Work task 1 =>
In the homeschooling passage, in which month did the writer start the daughter on her school's summer vacation homework?
Work task 2 =>
Carry on the homeschooling passage, picking up right after its final sentence.

+++ Exercise passage +++

I must admit, the vast chasm between what I learned during my reading stints and what society, especially its elders, were telling me, led me to become an enormous mass of confusion, pushing me into a constant mental dilemma. I started turning to Allah in earnest supplication (du’aa), asking Him to make me see reality as it is, rather than what people want me to think it is. Also, my husband was not convinced that homeschooling was the way for our children, especially since their naughtiness sometimes drove me up the wall so much that he seriously doubted what my mental state would be if both of them not only stayed at home all day, but also had to be taught by none other than me.

I always find it interesting how people are so convinced of specific outcomes of certain actions. They tell you with conviction, “If you do that, such-and-such thing will happen,” even though evidence to the contrary exists right under their noses. E.g. when I started hijab, countless ladies were convinced that “girls with hijab do not get married”. But then I did get married, alhamdulillah, even before some other girls my age in my extended family who didn’t wear hijab. And no, not to some illiterate maulvi from an unknown village.

The same applies to home education. People will make statements with unflinching conviction, such as, “Your children will become shy and unsociable,” or “Your children will not learn how to give exams or get along with peers” and so on. My daughter studied in school from the age of 2.5 to 5, and despite being around peers her age, she still preferred the company of adults: teachers, school maids, or her parents. One of the consistent “complains” her teacher made to me was:

“You have to make her get along with children her age; she always comes up to my desk and takes an interest in what I am doing, rather than playing with her classmates. This is problematic, and you need to make her hang out more with children of her age group.”

*Cough* This is a “problem“? A child who likes hanging out with adults is a “problem child”? Last I checked, one of the traits of gifted children is that they prefer the company of adults and older children!

When I heard this, I remembered `Ali, Abdullah Bin Abbas, Abdullah Bin `Umar, Usama Bin Zaid (may Allah be pleased with them), and other “children” of their generation who used to regularly hang out with some cool adults as children. How did this adult company affect them? Did it not make them learn skills at an early age, gain foundational knowledge more quickly, and succeed in life after they grew up?

Eventually, I started doing sincere istikharah, attending activities and get-togethers of home educating families in the city, and brainstorming options with my husband. I was convinced that homeschooling was the best way to raise responsible children, but I was not sure if it was the solution for our family. Hence, the mental dilemma continued, until I started my daughter on her school’s summer vacation homework during July this year.

+++ Recorded information +++

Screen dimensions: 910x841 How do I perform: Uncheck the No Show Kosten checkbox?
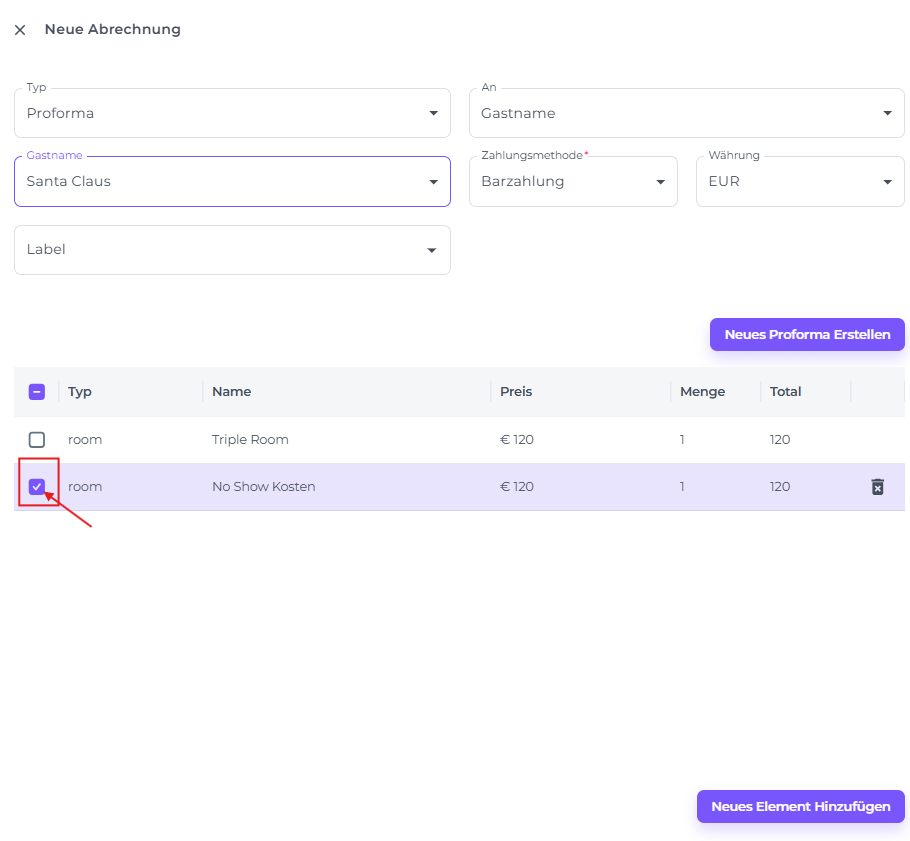[x=37, y=487]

+++

Reply 1 =>
July

Reply 2 =>
When I actually started practically teaching her, what transpired was nothing less than an epiphany for me. She loved that I was taking time out and teaching her chapters from her books. She did her work quickly and with interest, so much so that we’d finish the reading and question-answer set of one chapter per subject in an hour at the most, whereas her school would make her do the same amount of work in a week – reading out a chapter to 20 children at once in class, making them all answer the questions in their notebooks, and giving the leftover questions as homework to be completed under the parents’ supervision at home.

As it happened, my husband read a couple of homeschooling articles online, without my telling him to do so in an attempt to convince him to homeschool, and by Allah’s decree, he became convinced that homeschooling was the best option for us as well.

And that is how Allah answered my earnest istikharah prayers and ended my constant mental turmoil. It has been three months since we took this decision, and alhamdulillah, we are pleased that we did.

Creative Innovation: an inverted plastic slide simulating a vendor's pushcart displaying neatly arranged toys denoting the ware "being sold".

I’d like to point out a few factors here, however, which I think made the decision to homeschool easy and practically workable for our family:

  1. We do not have a television set or any kind of video games in our residence, but we do have many other resources to keep our children occupied, which means that they spend most of their time reading or engaging in creative work, games, and productive play.
  2. We live as a nuclear family, where we, as the parents, get to practice total control over our children’s activities and pastimes. This is not always possible in extended families where many others live in close proximity e.g. our children cannot watch any television by going upstairs to their uncle’s home.
  3. I have given all my time to be with my children, as a constant supervisor. At least one parent’s constant presence around the children is necessary for homeschooling to be possible. I know that all mothers cannot do that, especially those who work, but it is important to remember that a homeschooling parent’s time is not always their own – their children are their constant companions. That becomes, ironically, an effective teaching methodology in itself that benefits the latter: they constantly observe their parents and learn to master adult tasks and responsibilities at young ages. This particular methodology is also endorsed by our Prophet’s (صلى الله عليه وسلم) sunnah. He never restricted his company, talks, sermons or other group activities to people who were adults. Rather, wards such as Anas Bin Malik and even his own wife A’ishah, (may Allah be pleased with them) were placed in his company as minors/children, because of which they acquired knowledge and grew immensely in their own skin. Contrast that to how we tend to treat children under the age of twelve: we want to get them out of the way, make arrangements for them to be occupied in activities revolving around make-believe, fantastical, dream worlds having princesses/princes, castles and unrealistic characters, and thwart their natural curiosity by giving them lame answers far from reality (“No, no, don’t be sad. That kitten did not die, it was just asleep!”).

Will we always be successfully able to homeschool our children? I do not know at this point. We do intend to keep the option of enrolling them into regular school as a valid contingency scenario if and when circumstances change. However, what with the rampant culture of private tuition and education in Pakistan, it’d not be an exaggeration to say that homeschooling is here to stay.

Here are some of the most valuable lessons I have learnt as a parent since I started homeschooling:

  1. Children are naturally curious and possess an intrinsic love of learning. This love is thwarted by none other than the adults around them, when the latter respond negatively to the incessant questions and interruptions children make.
  2. Children keenly observe and emulate their parents.
  3. Children like to learn independently, after minimal guidance from adults.
  4. Children love to read, especially text accompanied by illustrations.
  5. Children are enthralled by, and enjoy the company of, animals.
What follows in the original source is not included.